**INSTRUCTION 1:** Translate this sentence from the benchmark description into Spanish: "The benchmark uses exact match accuracy as the primary metric."
**INSTRUCTION 2:**
Answer these questions from the benchmark description:
(a) Which split does the main task use?
(b) What is the task name of the lite version?
(c) In what kind of diagrams must models count paths between two stations?
**INSTRUCTION 3:** In the benchmark description, echo the stretch from "# VLMs Are Blind" through "trivial for humans.".

==== TEXT EXTRACT

# VLMs Are Blind

## Overview

VLMs Are Blind is a benchmark designed to test the visual reasoning capabilities of Vision-Language Models (VLMs) through path-counting tasks in subway connection diagrams. The benchmark reveals fundamental limitations in VLMs' ability to process visual information, showing that many models struggle with basic visual tasks that are trivial for humans.

## Paper Information

- **Paper Title**: VLMs Are Blind
- **Paper**: https://arxiv.org/abs/2407.06581
- **GitHub**: https://github.com/xai-org/vlmsareblind
- **Dataset**: https://huggingface.co/datasets/XAI/vlmsareblind

## Dataset Details

The benchmark consists of path-counting tasks where models must count the number of paths between two stations in subway-style connection diagrams. Each instance contains:
- A subway map diagram image
- A question asking for the number of paths between two specified stations
- The correct answer in the format {N}

## Task Configuration

### Main Task
- **Task Name**: `vlmsareblind`
- **Split**: `valid`
- **Output Type**: `generate_until`
- **Metric**: Exact match accuracy

### Lite Version
- **Task Name**: `vlmsareblind_lite`
- A subset version for faster evaluation

## Evaluation

The benchmark uses exact match accuracy as the primary metric. Models must output their answer in the format `{N}` where N is the number of paths.

========
==== SUPPLIED DATA

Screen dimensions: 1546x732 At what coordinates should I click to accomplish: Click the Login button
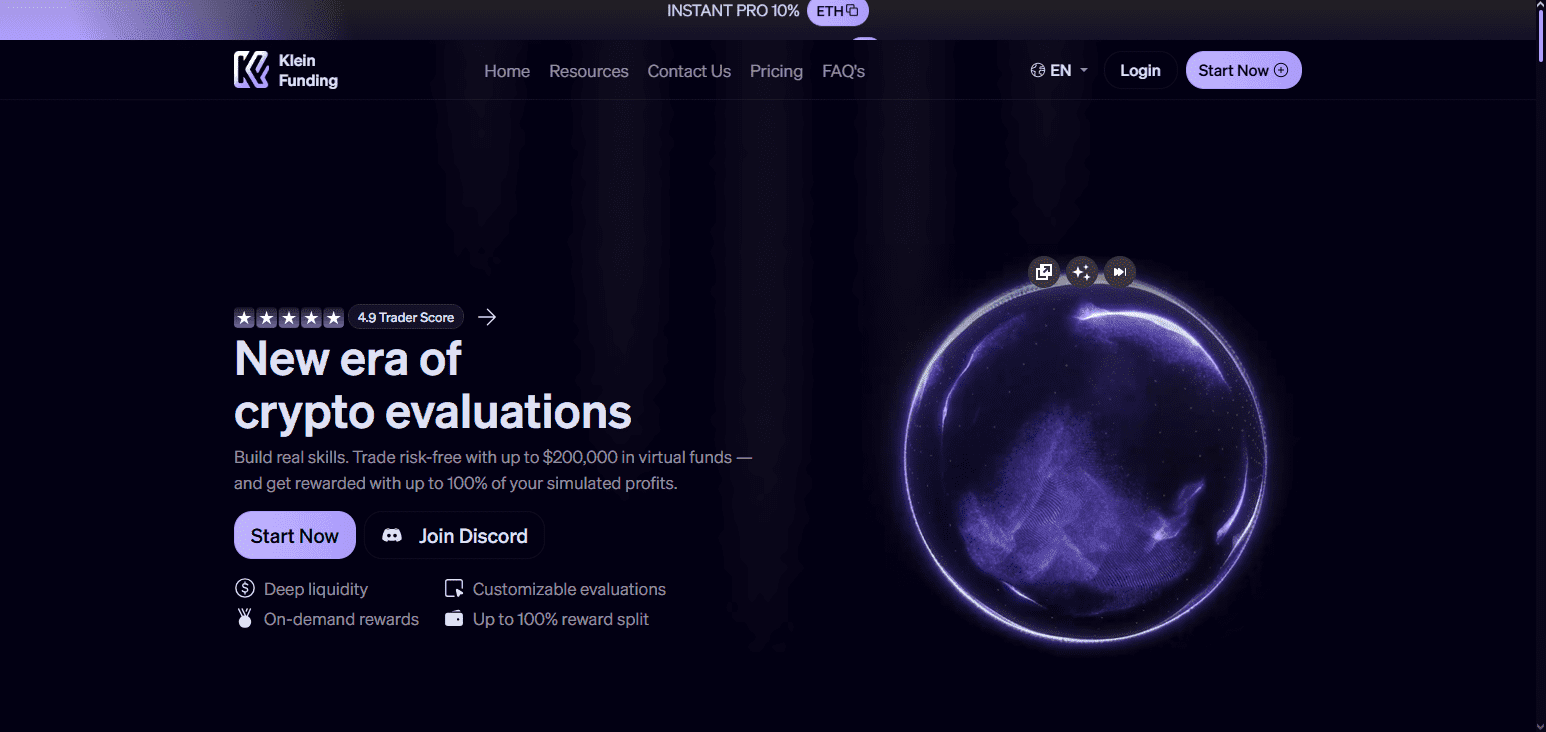pos(1140,69)
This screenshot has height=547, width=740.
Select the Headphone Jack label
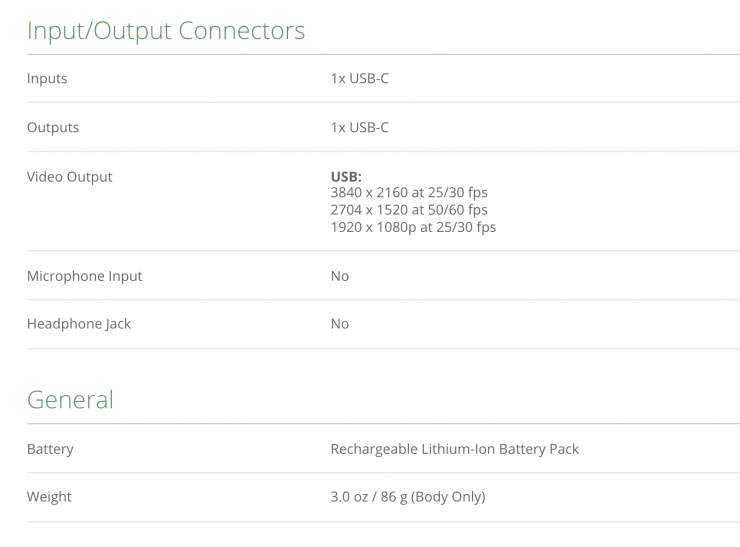pyautogui.click(x=78, y=324)
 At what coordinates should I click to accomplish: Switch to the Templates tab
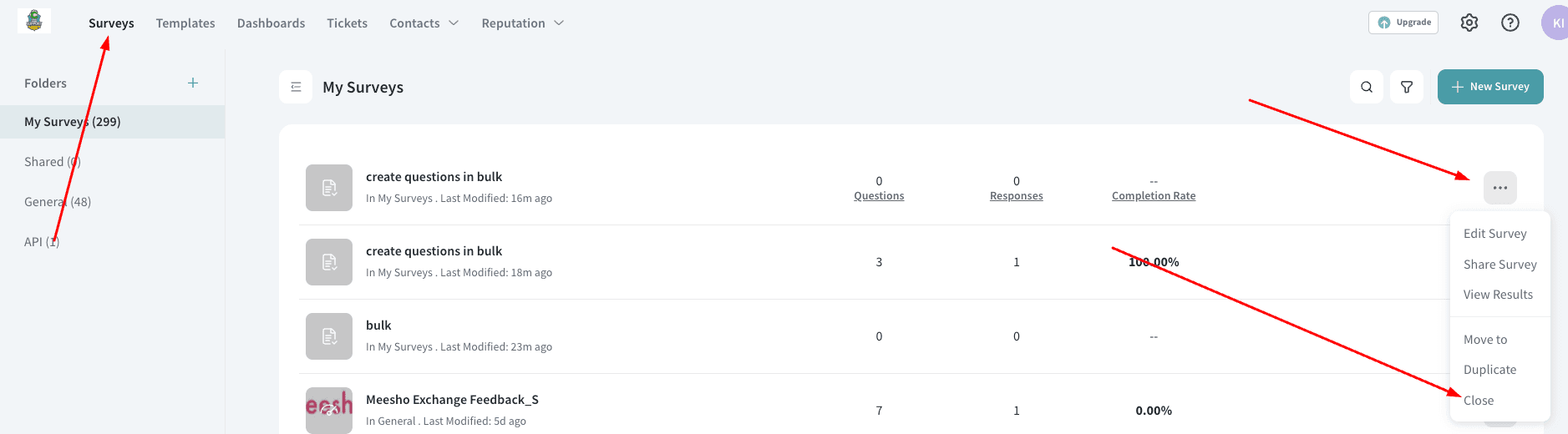[x=185, y=23]
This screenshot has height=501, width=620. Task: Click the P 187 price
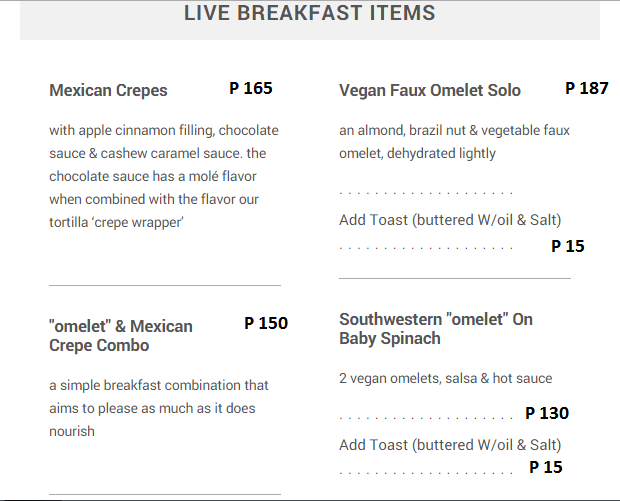point(586,88)
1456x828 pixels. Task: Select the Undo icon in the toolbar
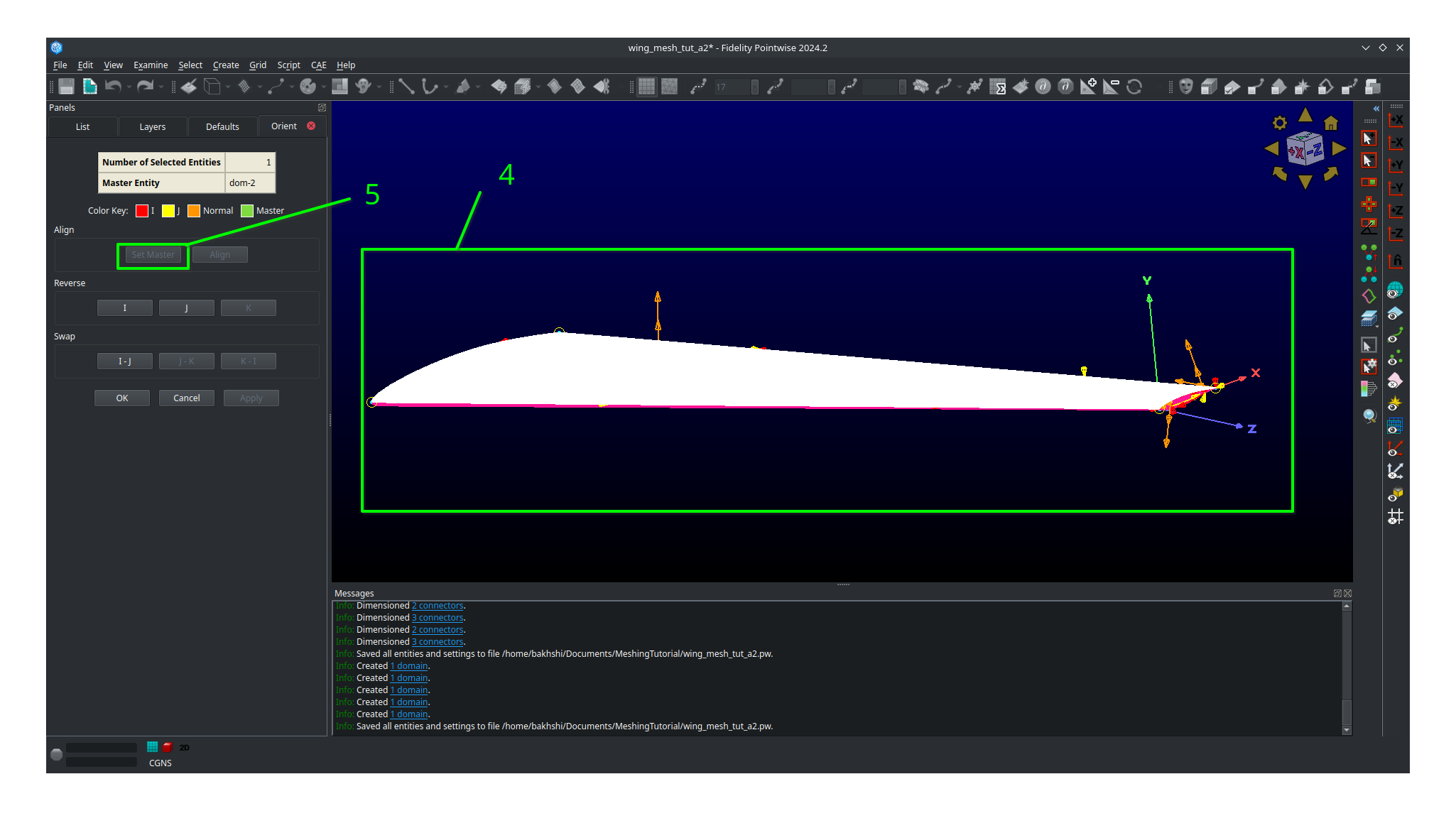115,87
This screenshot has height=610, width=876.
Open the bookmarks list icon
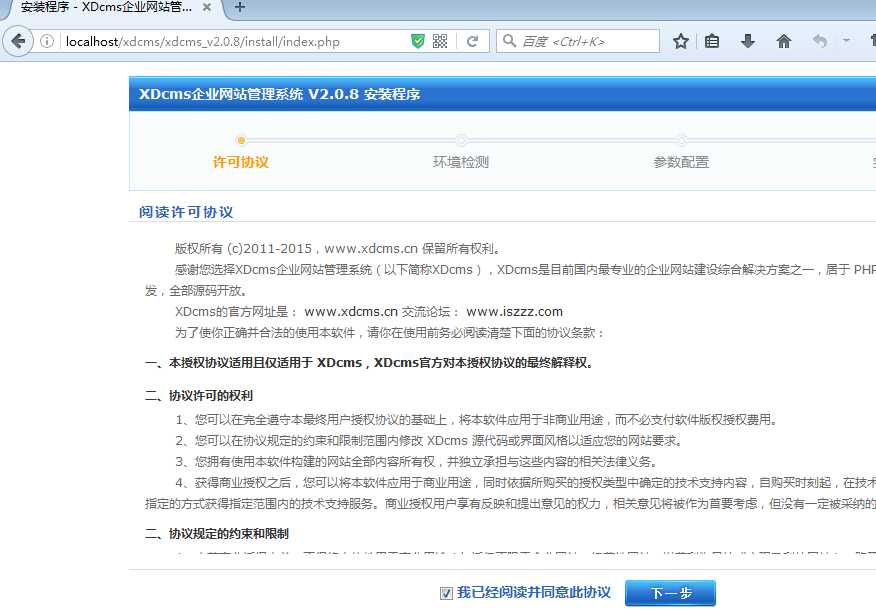(712, 41)
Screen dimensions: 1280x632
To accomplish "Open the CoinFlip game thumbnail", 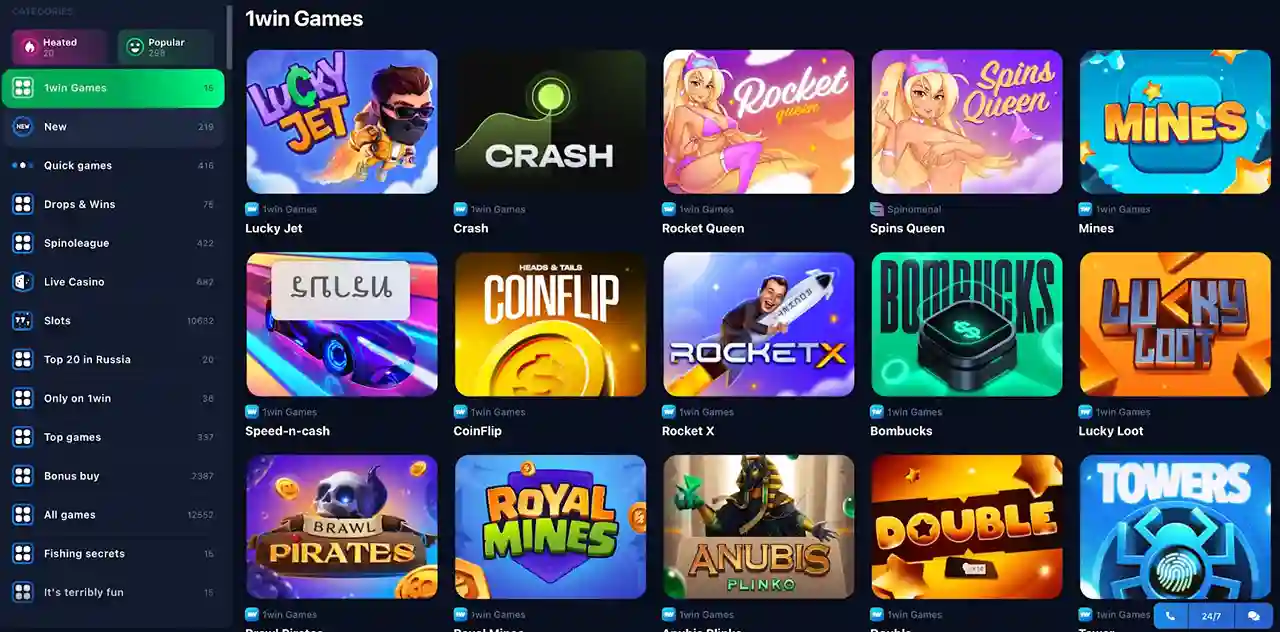I will point(551,324).
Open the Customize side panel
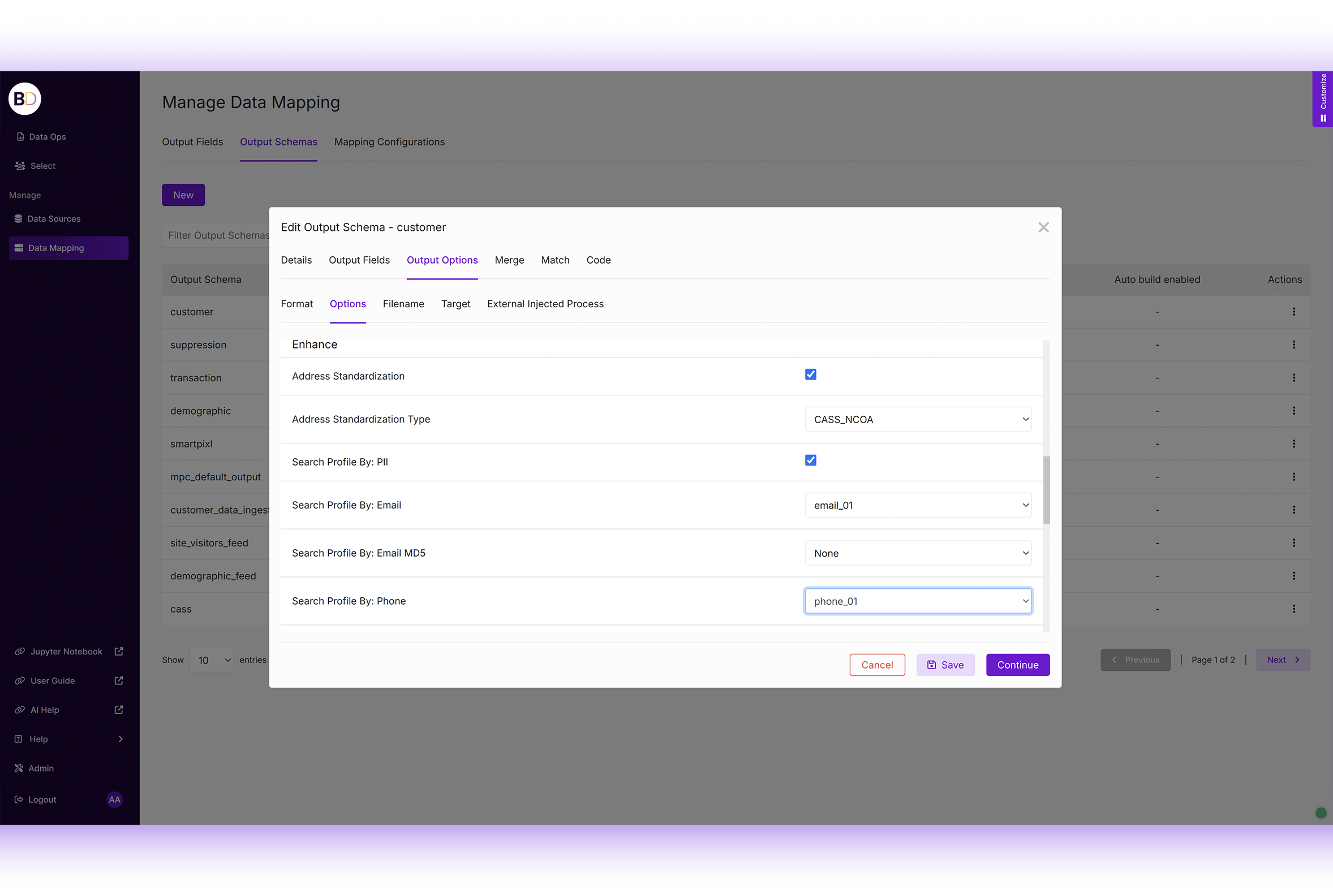 1323,98
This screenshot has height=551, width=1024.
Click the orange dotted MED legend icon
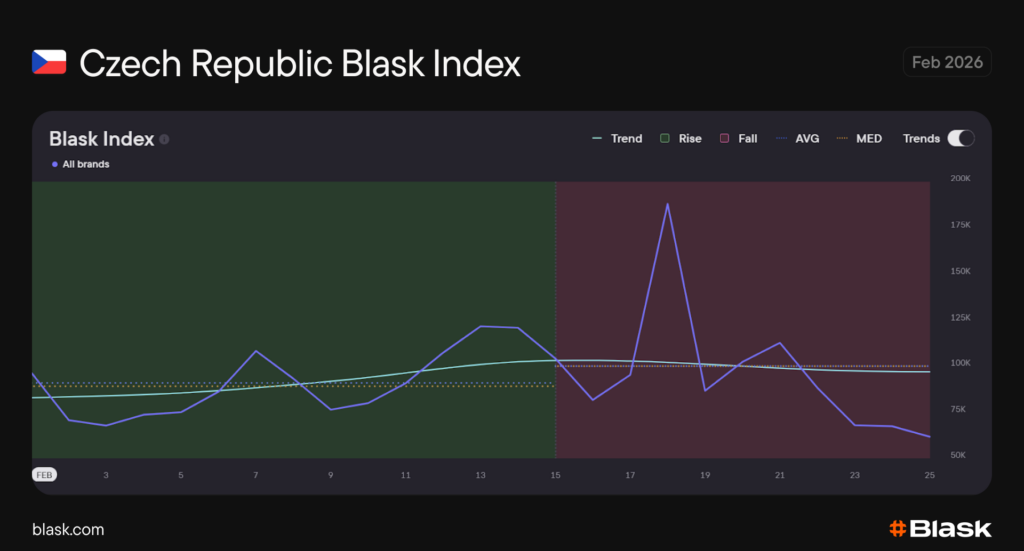click(842, 139)
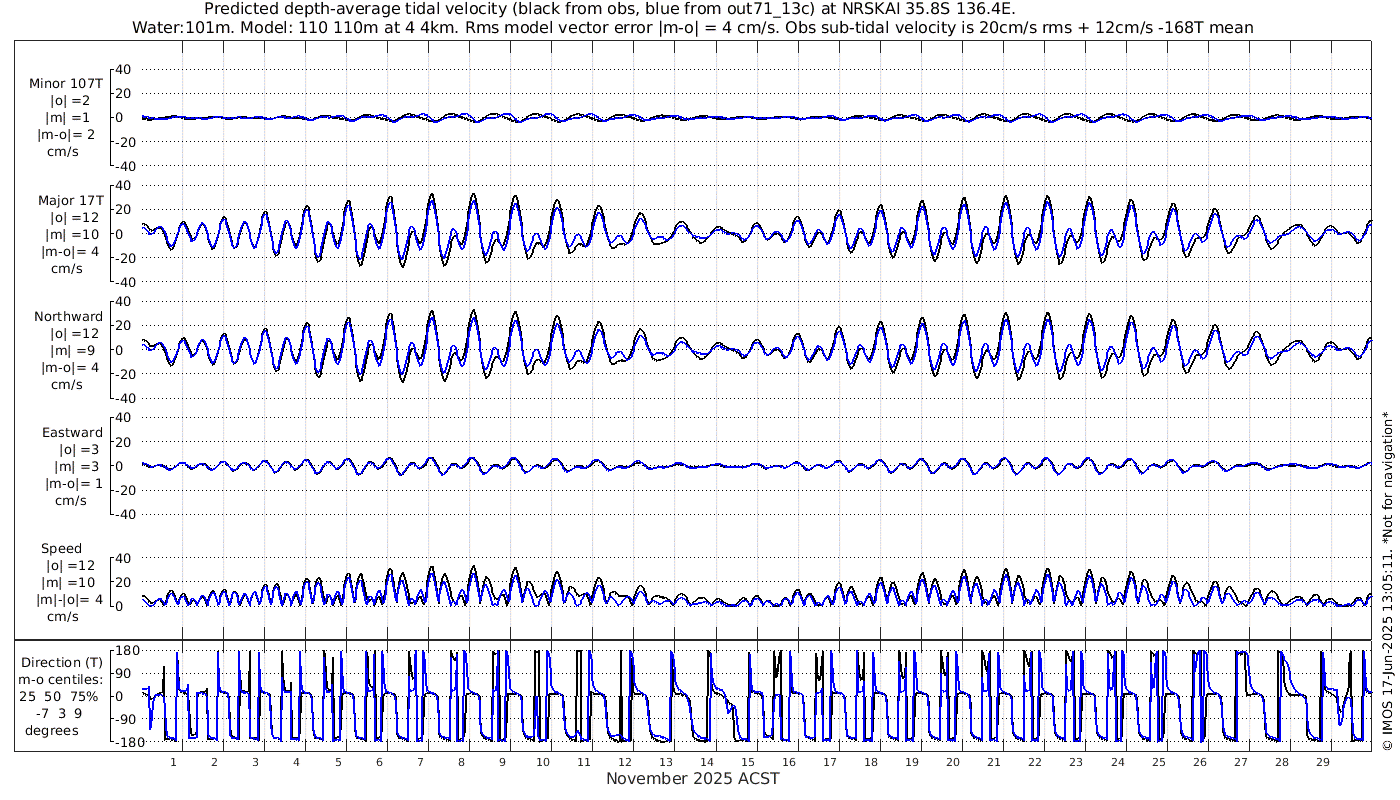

========

**WRITTEN REPLY 1:** El benchmark utiliza la precisión de coincidencia exacta como métrica principal.

**WRITTEN REPLY 2:**
(a) The `valid` split.
(b) `vlmsareblind_lite`
(c) Subway-style connection diagrams.

**WRITTEN REPLY 3:**
# VLMs Are Blind

## Overview

VLMs Are Blind is a benchmark designed to test the visual reasoning capabilities of Vision-Language Models (VLMs) through path-counting tasks in subway connection diagrams. The benchmark reveals fundamental limitations in VLMs' ability to process visual information, showing that many models struggle with basic visual tasks that are trivial for humans.